Johan Gaume, professeur de mouvements de masse alpins à l’EPF de Zurich et au WSL Institut pour l’étude de la neige et des avalanches (SLF) à Davos, s’intéresse aux avalanches, aux glissements de terrain ainsi qu’aux coulées de granulats et d’éboulis. Afin d’estimer quelles zones pourraient être menacées par de telles catastrophes naturelles, lui et ses collaborateurs ont développé un nouveau logiciel de simulation. Dans le cas de Brienz, ils ont ainsi pu prédire, peu avant l’éboulement, jusqu’où l’avalanche de roches pourrait arriver - et l’événement réel a finalement étayé la simulation de manière "empirique". Dans l’interview, le chercheur explique le fonctionnement de son modèle et pourquoi il s’est abstenu de communiquer l’été dernier, lorsque l’éboulement était d’actualité.

ETH-News : Grâce à votre nouveau modèle, vous avez pu prédire presque au mètre près où les matériaux rocheux allaient s’arrêter avant l’éboulement proprement dit de Brienz. Quel est le secret de ce modèle ?
Johan Gaume: Jusqu’à présent, les modèles sont bidimensionnels avec des lois de frottement empiriques dont les paramètres sont généralement recalculés sur la base de données d’événements passés. Comme les événements réels ne se répètent pas à volonté dans les mêmes conditions, le calibrage n’est pas simple et les incertitudes de la modélisation sont par conséquent importantes. Notre modèle, en revanche, s’oriente sur les matériaux impliqués, la glace, la neige ou la roche, est entièrement tridimensionnel et ne nécessite pour l’essentiel que trois composants : un modèle numérique d’altitude pour représenter la topographie, le volume du matériau libéré et différentes propriétés mécaniques telles que le frottement et la résistance du matériau. Ces propriétés peuvent être déterminées par des essais géotechniques classiques en laboratoire.

Le modèle a-t-il été spécialement développé pour le cas de Brienz ?
Non, il a été développé à l’origine pour la simulation d’avalanches de neige. Mais comme notre code est axé sur les matériaux, il est relativement facile d’insérer un autre modèle de matériau et de simuler le comportement des rochers, de la glace et de l’eau.

Pourquoi Brienz était-il si important pour vous ?
Brienz a été pour nous l’occasion d’apporter une contribution à ce cas et de tester la précision avec laquelle notre modèle prédit de tels événements. Jusqu’à récemment, nous ne pouvions le tester que sur la base d’événements passés. C’est pourquoi Brienz était particulièrement intéressant pour nous. En raison de la forte probabilité d’un événement majeur, nous avons effectué des prévisions en aveugle avec nos simulations et transmis nos résultats aux autorités cantonales.

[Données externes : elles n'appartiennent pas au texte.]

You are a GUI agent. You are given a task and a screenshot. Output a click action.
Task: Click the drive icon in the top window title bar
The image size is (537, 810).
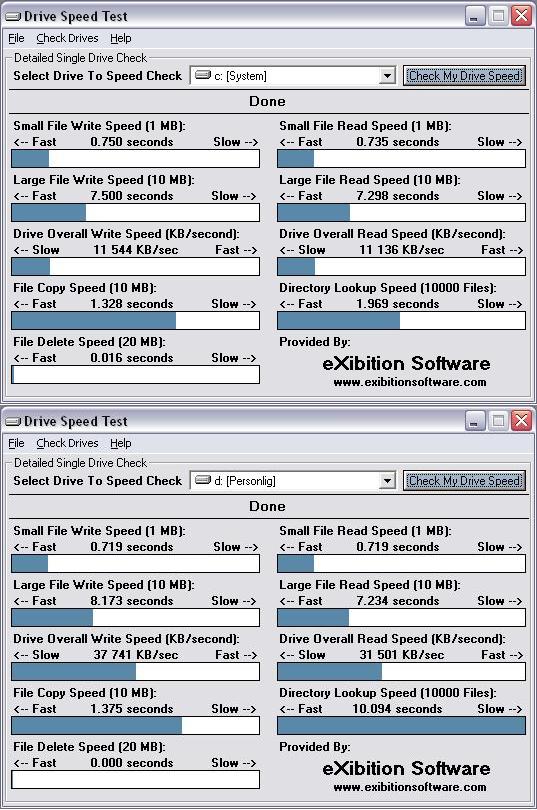pyautogui.click(x=12, y=17)
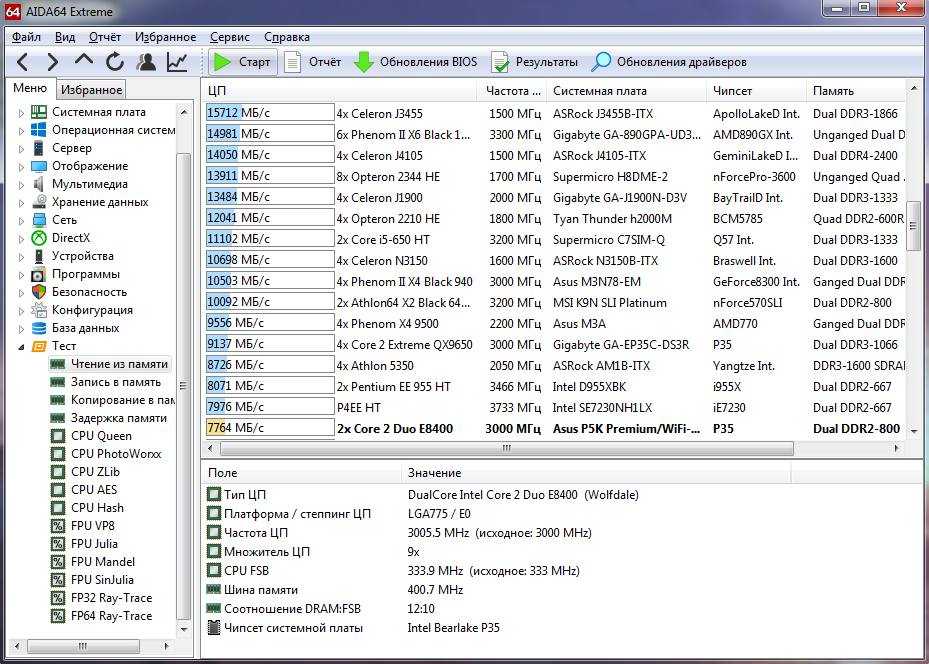Click the Forward navigation arrow
929x664 pixels.
52,62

Comment se présentaient ces prévisions ?
Nous avons établi deux scénarios : l’un sec et l’autre pessimiste avec beaucoup d’eau, ce qui augmente la mobilité des matériaux rocheux. Dans le cas d’un éboulement sec, nous avons prédit que l’avalanche de rochers s’arrêterait à environ 20 mètres du village. Mais notre deuxième scénario a montré que si la quantité d’eau était importante, plus de la moitié du village pourrait être affectée par l’éboulement.

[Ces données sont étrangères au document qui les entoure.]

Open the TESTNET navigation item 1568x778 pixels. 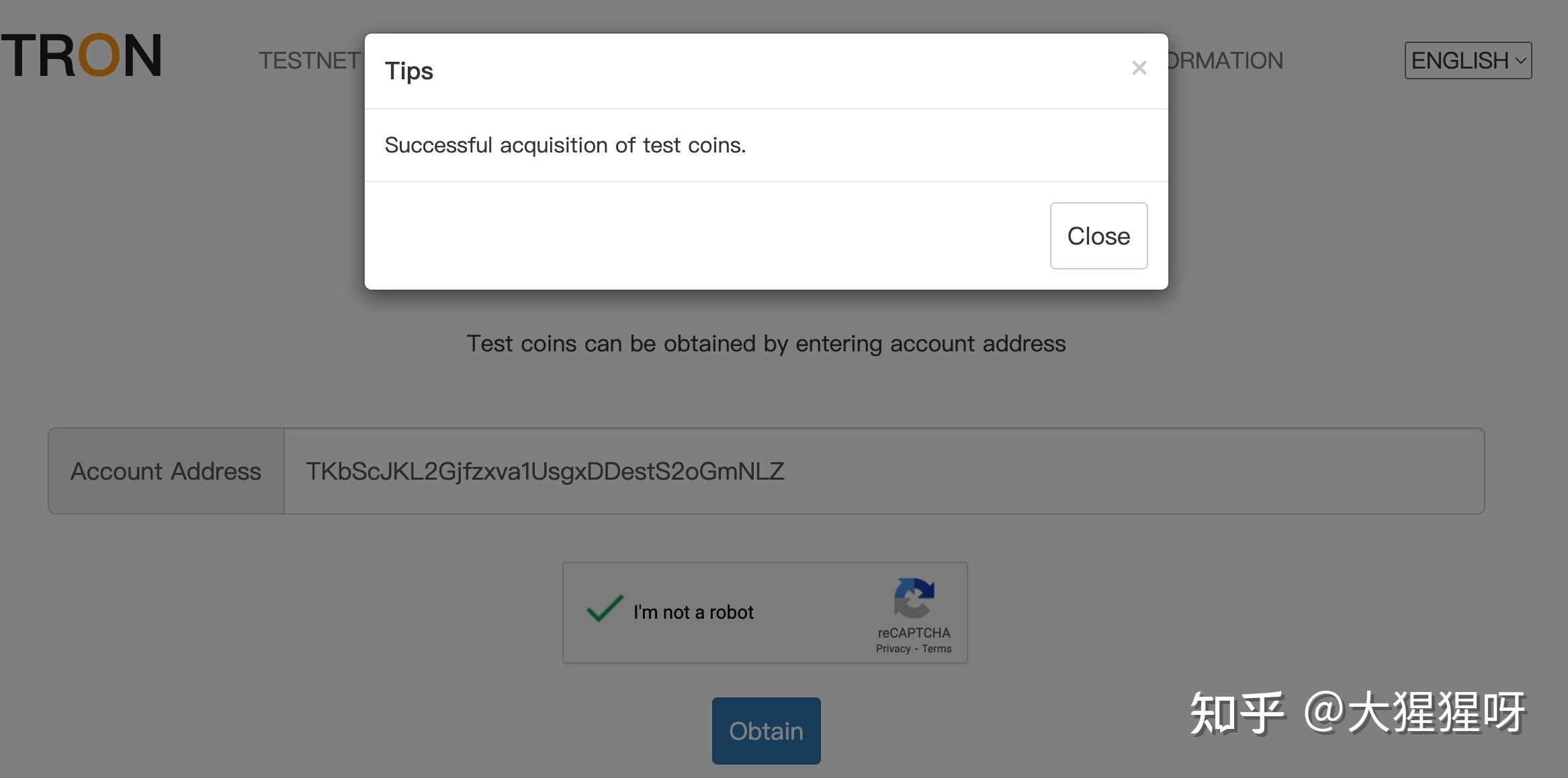[x=310, y=60]
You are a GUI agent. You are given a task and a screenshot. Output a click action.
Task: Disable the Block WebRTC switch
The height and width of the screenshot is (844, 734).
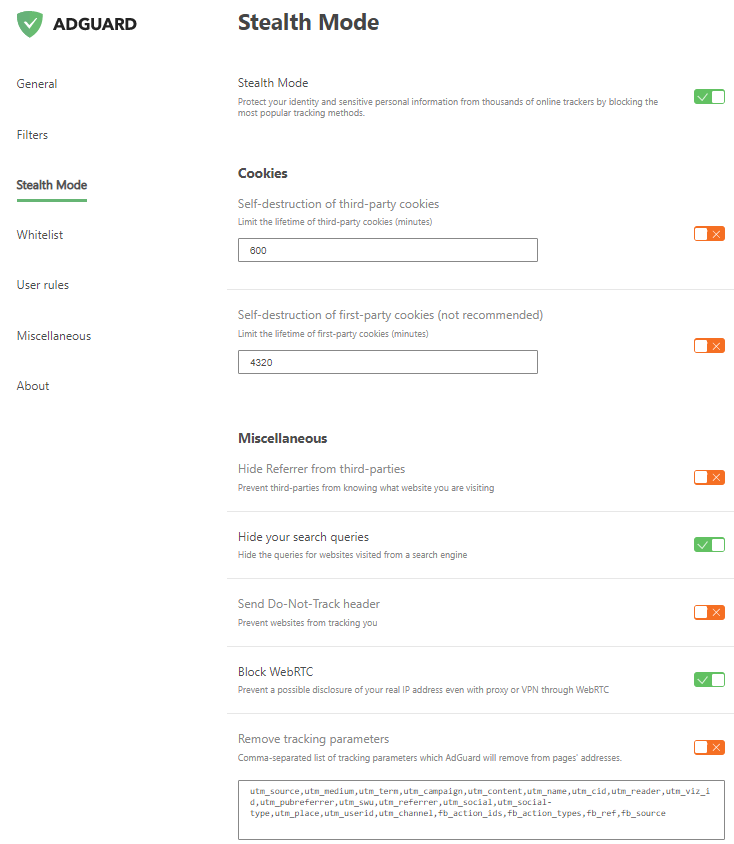(x=709, y=680)
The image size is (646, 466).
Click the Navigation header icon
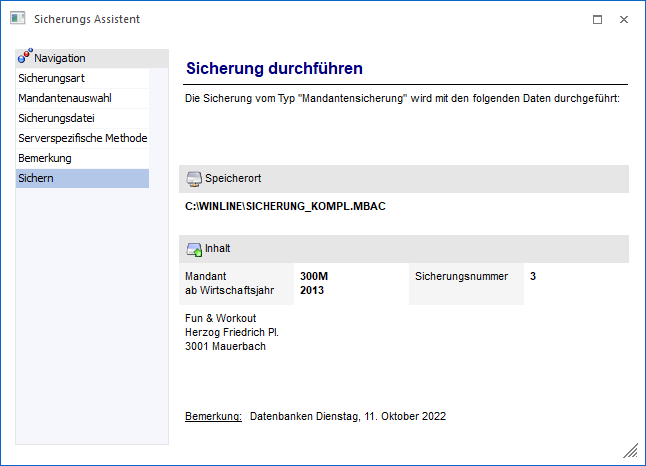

Cela semble être une grande précision de prévision pour un scénario sec. Dans quelle mesure votre modèle est-il proche de la réalité ?
Bien que nous soyons heureux de constater que notre simulation correspond bien à la réalité, les résultats de notre modélisation n’étaient pas parfaits et contenaient quelques incohérences. Par exemple, le volume de matériau a été légèrement surestimé dans notre simulation. En outre, notre modèle a montré une propagation latérale plus importante que celle que nous avons observée dans la réalité.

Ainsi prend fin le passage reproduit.